DRIVE-AHEAD matriculou 728 pessoas iniciando o tratamento do HIV pela primeira vez. Cerca de 85% eram homens, metade eram brancos e a idade média era de 31 anos. A contagem média de CD4 foi de aproximadamente 420 células / mm3, cerca de 22% tinham uma carga viral elevada acima de 100.000 cópias / ml e 14% tinha um histórico clínico de AIDS.

Os participantes neste estudo duplo-cego foram distribuídos aleatoriamente para receber o comprimido de combinação doravirine ou uma co-formulação do efavirenz, entricitabina e TDF (Atripla®).

Para “cegar” o estudo, porque os regimes de dosagem das drogas não são os mesmos, os participantes receberam placebos para a coformulação que não estavam tomando. Doravirina permite um horário mais flexível: os participantes foram convidados a tomar a coformulação de doravirina ou placebo sempre que escolheram – mas ao mesmo tempo todos os dias – com ou sem alimentos. Foi-lhes dito que tomassem a pílula de efavirenz ou o placebo com o estômago vazio na hora de dormir, pois se pensava em diminuir os efeitos colaterais neurológicos do efavirenz.

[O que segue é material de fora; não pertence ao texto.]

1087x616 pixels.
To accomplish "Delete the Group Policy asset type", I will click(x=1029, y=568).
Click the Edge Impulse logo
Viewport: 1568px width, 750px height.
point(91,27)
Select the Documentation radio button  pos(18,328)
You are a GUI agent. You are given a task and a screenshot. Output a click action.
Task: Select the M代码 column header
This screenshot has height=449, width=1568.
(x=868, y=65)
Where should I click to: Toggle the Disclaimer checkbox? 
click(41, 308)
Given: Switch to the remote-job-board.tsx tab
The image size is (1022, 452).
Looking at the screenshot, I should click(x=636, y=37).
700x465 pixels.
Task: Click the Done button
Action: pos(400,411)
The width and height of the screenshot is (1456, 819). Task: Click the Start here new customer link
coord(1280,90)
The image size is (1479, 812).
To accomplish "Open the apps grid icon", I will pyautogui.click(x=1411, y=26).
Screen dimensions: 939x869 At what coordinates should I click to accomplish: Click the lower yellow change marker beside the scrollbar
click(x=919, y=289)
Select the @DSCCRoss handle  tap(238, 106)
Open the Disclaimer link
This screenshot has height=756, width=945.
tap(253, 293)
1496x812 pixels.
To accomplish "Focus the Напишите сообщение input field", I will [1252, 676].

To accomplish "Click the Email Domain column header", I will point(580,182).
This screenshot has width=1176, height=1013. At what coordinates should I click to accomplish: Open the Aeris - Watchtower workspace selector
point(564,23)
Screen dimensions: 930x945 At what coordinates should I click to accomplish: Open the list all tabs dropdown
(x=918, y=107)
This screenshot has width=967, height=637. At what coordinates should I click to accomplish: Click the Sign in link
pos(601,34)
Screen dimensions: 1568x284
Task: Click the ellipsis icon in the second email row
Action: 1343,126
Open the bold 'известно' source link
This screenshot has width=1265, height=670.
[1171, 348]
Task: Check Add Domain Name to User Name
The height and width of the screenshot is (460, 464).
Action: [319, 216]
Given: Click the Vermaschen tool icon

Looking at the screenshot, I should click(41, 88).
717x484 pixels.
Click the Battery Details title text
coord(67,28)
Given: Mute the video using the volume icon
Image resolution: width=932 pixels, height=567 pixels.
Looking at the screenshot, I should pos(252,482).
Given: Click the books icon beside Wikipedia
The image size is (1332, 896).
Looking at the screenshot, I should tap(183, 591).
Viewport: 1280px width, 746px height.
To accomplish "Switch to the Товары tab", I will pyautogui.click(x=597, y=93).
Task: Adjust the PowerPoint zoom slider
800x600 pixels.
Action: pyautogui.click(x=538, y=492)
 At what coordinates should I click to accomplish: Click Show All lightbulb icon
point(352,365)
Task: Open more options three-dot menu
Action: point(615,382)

O tratamento foi planejado por 96 semanas, sendo o desfecho primário a proporção de pessoas com RNA do HIV abaixo de 50 cópias / ml na 48ª semana (indetectável).

Após 48 semanas de tratamento, 84% das pessoas no braço de doravirina e 81% no braço de efavirenz apresentaram carga viral indetectável, mostrando que a nova coformulação não era inferior. Aqueles que começaram com uma carga viral maior tiveram maiores taxas de resposta, mas estas não diferiram de acordo com o regime. Em uma análise modificada, cerca de 90% das pessoas com baixa carga viral basal e cerca de 80% das pessoas com alta carga viral basal atingiram um nível indetectável em ambos os braços de tratamento.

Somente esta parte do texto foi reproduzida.